The mutation c.953G>A (C318Y), observed in just one family from Ceará State, was first reported in three Brazilian patients—two in homozygosity and in one case as a compound heterozygous [16]. Recently, it was detected in an African patient [36]. Another mutation, the c.580G>A (p.G194S), described once in a patient living in a region in the South of the Ceará State, was detected in an Italian patient so far [13]. We believe that, unlike the novel mutation c.83dupT, never identified in other patients outside of Brazil, the other mutations (c.436G>C, c.721C>T and c.953G>A) must have been introduced in Northeast Brazil a long time ago, and then spread to other regions due to consanguineous marriages, since most of these patients have ancestors in the Northeast region (see Additional file 3). This is particularly interesting when we look at the novel mutation c.83dupT, which was found in a compound heterozygous state in two patients not living Ceará State (patients 26 and 30). In patient 26, the novel mutation was present in the maternal allele, whose ancestor is from Currais Novos, a city located in Rio Grande do Norte, a neighboring State of Ceará (Fig. 5). In patient 30, the novel mutation was in the paternal allele, whose ancestor is from Ceará State (Additional file 3).

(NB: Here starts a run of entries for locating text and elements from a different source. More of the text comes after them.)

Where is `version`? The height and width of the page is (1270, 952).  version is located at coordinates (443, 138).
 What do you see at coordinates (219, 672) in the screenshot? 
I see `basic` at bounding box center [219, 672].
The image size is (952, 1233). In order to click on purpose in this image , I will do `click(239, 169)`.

The missense mutation, c.830C>T (p.A277V), observed in homozygosity in a single patient from the southern Brazilian region (Table 1; Fig. 5) was originally described in a patient with Belgian and Algerian background [7] and was then found in Japanese [9, 10, 19] and Pakistani patients [13, 29]. In the family studied here, the ancestors are from Italy. The distant consanguinity (F = 1/256) in this family could support the idea that this mutation arises de novo in an ancestor and remained hidden for generations until a consanguineous marriage revealed it, as expected with rare diseases [35]. Regarding this mutation, it is also worth noting that it is described as a hot spot because of its localization in the CpG dinucleotides regions [2] and near the catalytic domain of the protein [37].

These results suggest that the majority of the mutations found in the families outside Ceará State were spread to other regions by the internal migration of the population. The internal migration in Brazil is usually motivated by economic reasons, when young people leave rural areas or small towns in search of job opportunities in urban centers or larger cities [38]. Bearing in mind that the Northeast region has the lowest socioeconomic level among the five Brazilian regions, the internal migration usually follows the route from Northeast (with a negative migration number) to Southeast (with positive migration), with São Paulo State as the destination of most of migrants [39].

This internal migration from Northeast to Southeast also increases the consanguinity rate in the latter region [32, 40]. In the present study, we have observed that the real consanguinity rate in families outside Ceará State was also high (46.6 %).

Conclusions

The results of the present study suggest that the high consanguinity rate (83.3 %) in Ceará State, based on the homozygosity rate found, could be the main cause of high frequency of pycnodysostosis in that State. We also found a novel mutation (c.83dupT), that seems to have a single origin on the Northwestern coast of Ceará State, may have been spreading as a founder effect, since most of the patients carrying this mutation have the same haplotype, including markers D1S498 and D1S2715. Finally, by investigating the origin of the parental families, we suggest that the mutations found in the patients affected by pycnodysostosis outside Ceará State are derived from those found in Ceará State due to the process of internal migration. In these patients, the consanguinity is also high (46.6 %).